The offers went on sale this past Thursday afternoon. I can’t say I’m happy but there is a part in me that laughs at the fact that, as of this writing, neither the Sea World single day ticket nor the 2-Park tickets have sold out. Apparently the travel geeks out there are smarter than Daily Getaways imagined? Honestly, the price for two single passes offered with this sale isn’t any better than you can get from a 2-park admission from Groupon (actually, the Groupon offer is $4.01 less). If the expiration between the admission between the two parks had stayed at six months, we would have spent the extra $25 for the two park ticket. But because of the last minute switch, we only purchased one 1-park tickets for each of us. We have no intentions of going to a water park in December, nor do we want to miss out on Sea World Orlando’s Christmas decorations.


I can’t help to wonder what happened? Did the Daily Getaways people mess up and put up the wrong offer? Maybe the Sea World people sent the incorrect information? Whichever one it was, I’m still upset that neither of them have fessed up to making a mistake. I sent a Tweet to the Daily Getaways account but I haven’t yet received a response.
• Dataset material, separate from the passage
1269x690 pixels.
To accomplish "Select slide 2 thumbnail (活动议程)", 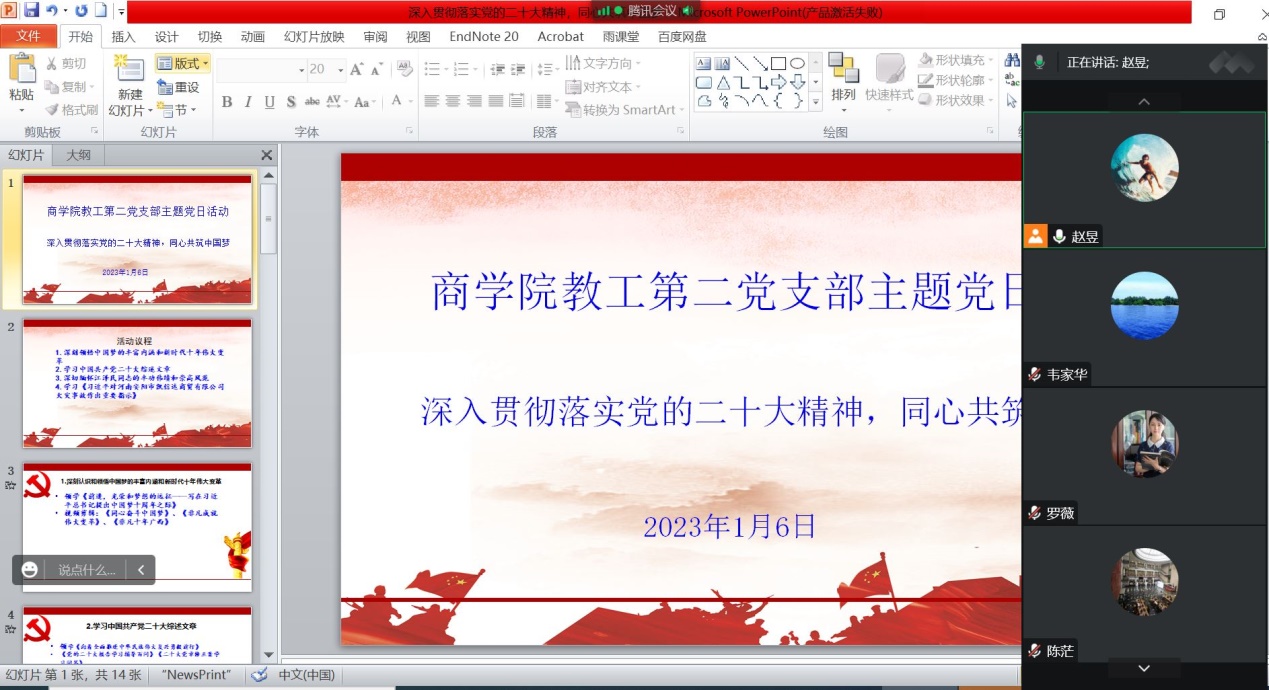I will pyautogui.click(x=137, y=383).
I’ve been accustomed to airlines and hotels saying they posted incorrect prices and are cancelling tickets purchased at the “mistake” rates. However, this bait and switch hit me differently. Daily Getaways, from the U.S. Travel Association, has been one of the most reliable offers out there, giving discounted travel to those who pay attention. I’d hate to see it degrade to the level where they say, “Sorry we didn’t check our offer before posting it but your order is now cancelled.” It hasn’t reached that point yet, but with unannounced changes to posted offers, can we be that far away?